Intel®Developer Zone offers tools and how-to information for cross-platform app development, platform and technology information, code samples, and peer expertise to help developers innovate and succeed. Join our communities for the Internet of Things, Android*, Intel® RealSense™ Technology and Windows* to download tools, access dev kits, share ideas with like-minded developers, and participate in hackathons, contests, roadshows, and local events.
On March 20th, 2014, Microsoft announced DirectX* 12 at the Game Developers Conference. By reducing resource overhead, DirectX 12 will help applications run more efficiently, decreasing energy consumption and allow gamers to play longer on mobile devices.
At SIGGRAPH 2014 Intel measured the CPU power consumption when running a simple asteroids demo on a Microsoft Surface* Pro 3 tablet. The demo app can be switched from the DirectX 11 API to the DirectX 12 API by tapping a button. This demo draws a large number of asteroids in space at a locked framerate (https://software.intel.com/en-us/blogs/2014/08/11/siggraph-2014-directx-12-on-intel). It consumes less than half of the CPU power when driven by the DirectX 12 API compared to DirectX 11**, resulting in a cooler device with longer battery life.
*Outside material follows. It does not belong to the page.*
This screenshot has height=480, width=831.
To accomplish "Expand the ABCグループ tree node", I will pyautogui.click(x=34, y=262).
In a typical game scenario, any gains in CPU power can be invested in better physics, AI, pathfinding, or other CPU intense tasks making the game more feature rich or energy efficient.
Tools of the Trade
To develop games with DirectX 12, you need the following tools:
- Windows* 10 Technical Preview
- DirectX 12 SDK
- Visual Studio* 2013
- DirectX 12-capable GPU drivers
If you are a game developer, check out Microsoft’s DirectX Early Access Program at https://onedrive.live.com/survey?resid=A4B88088C01D9E9A!107&authkey=!AFgbVA2sYbeoepQ.
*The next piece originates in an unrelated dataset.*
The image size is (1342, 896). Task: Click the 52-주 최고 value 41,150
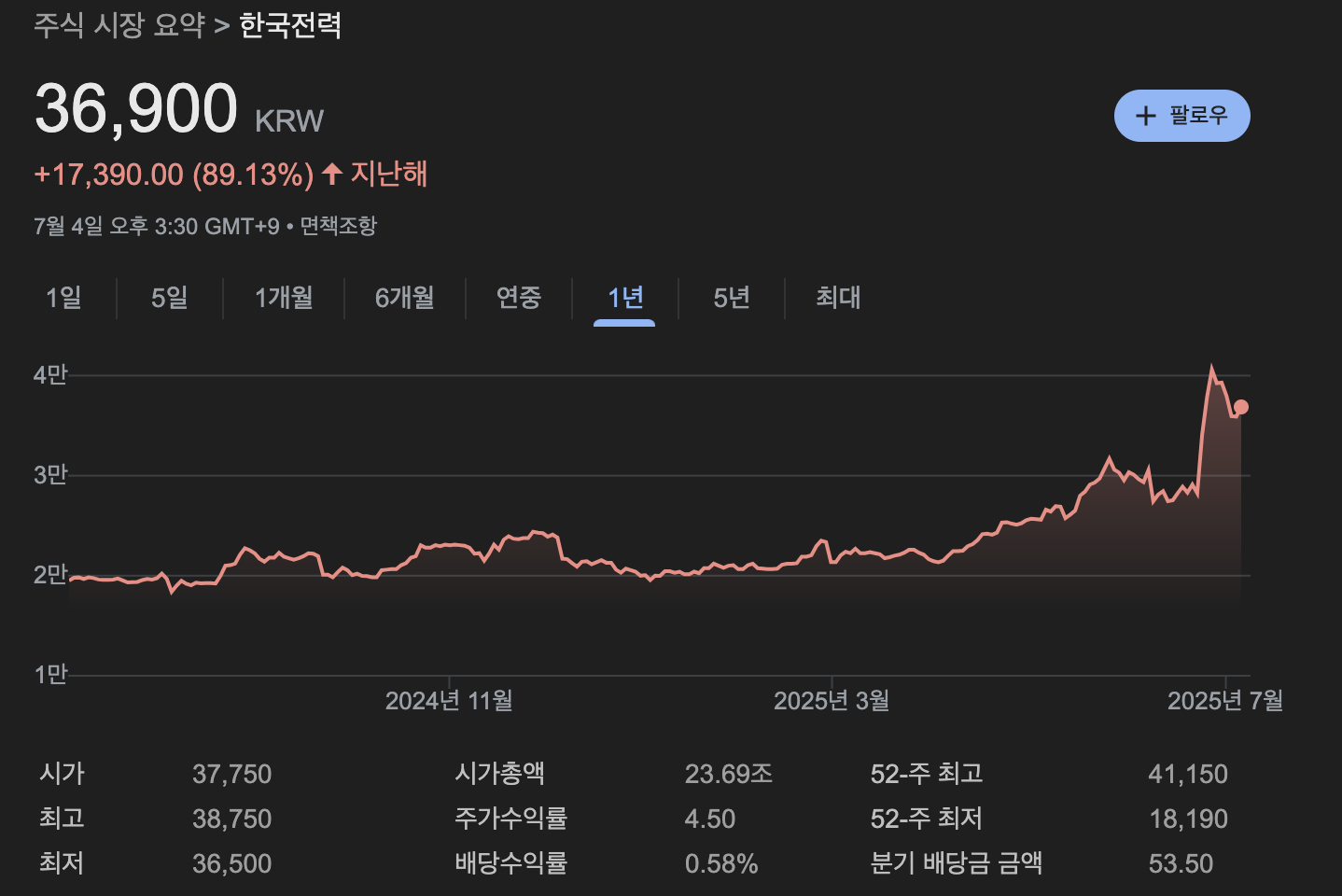(1188, 773)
Set-up instructions for installing the SDK, and the GPU drivers are provided after your acceptance to the DirectX Early Access Program.
Overview
From a high-level point of view and compared to DirectX 10 and 11, the architecture of DirectX 12 differs in the areas of state management and the way resources are tracked and managed in memory.
DirectX 10 introduced state objects to set a group of states during run time. DirectX 12 introduces pipeline state objects (PSOs) used to set an even larger group of states along with shaders. This article focuses on the changes in dealing with resources and leaves the description of how states are grouped in PSOs to future articles.
In DirectX 11, the system was responsible for predicting or tracking resource usage patterns, which limited application design when using DirectX 11 on a broad scale. Basically, in DirectX 12, the programmer, not the system or driver, is responsible for handling the following three usage patterns:
- Binding of resources
DirectX 10 and 11 tracked the binding of resources to the graphics pipeline to keep resources alive that were already released by the application because they were still referenced by outstanding GPU work. DirectX 12 does not keep track of resource binding. The application, or in other words the programmer, must handle object lifetime management. - Inspection of resource bindings
DirectX 12 does not inspect resource bindings to know if or when a resource transition might have occurred. For example, an application might write into a render target via a render target view (RTV) and then read this render target as a texture via a shader resource view (SRV). With the DirectX 11 API, the GPU driver was expected to know when such a resource transition was happening to avoid memory read-modify-write hazards. In DirectX 12 you have to identify and track any resource transitions via dedicated API calls. - Synchronization of mapped memory
In DirectX 11, the driver handles synchronization of mapped memory between the CPU and GPU. The system inspected the resource bindings to understand if rendering needed to be delayed because a resource that was mapped for CPU access had not been unmapped yet. In DirectX 12, the application needs to handle synchronization of CPU and GPU access of resources. One mechanism to synchronize memory access is requesting an event to wake up a thread when the GPU finished processing.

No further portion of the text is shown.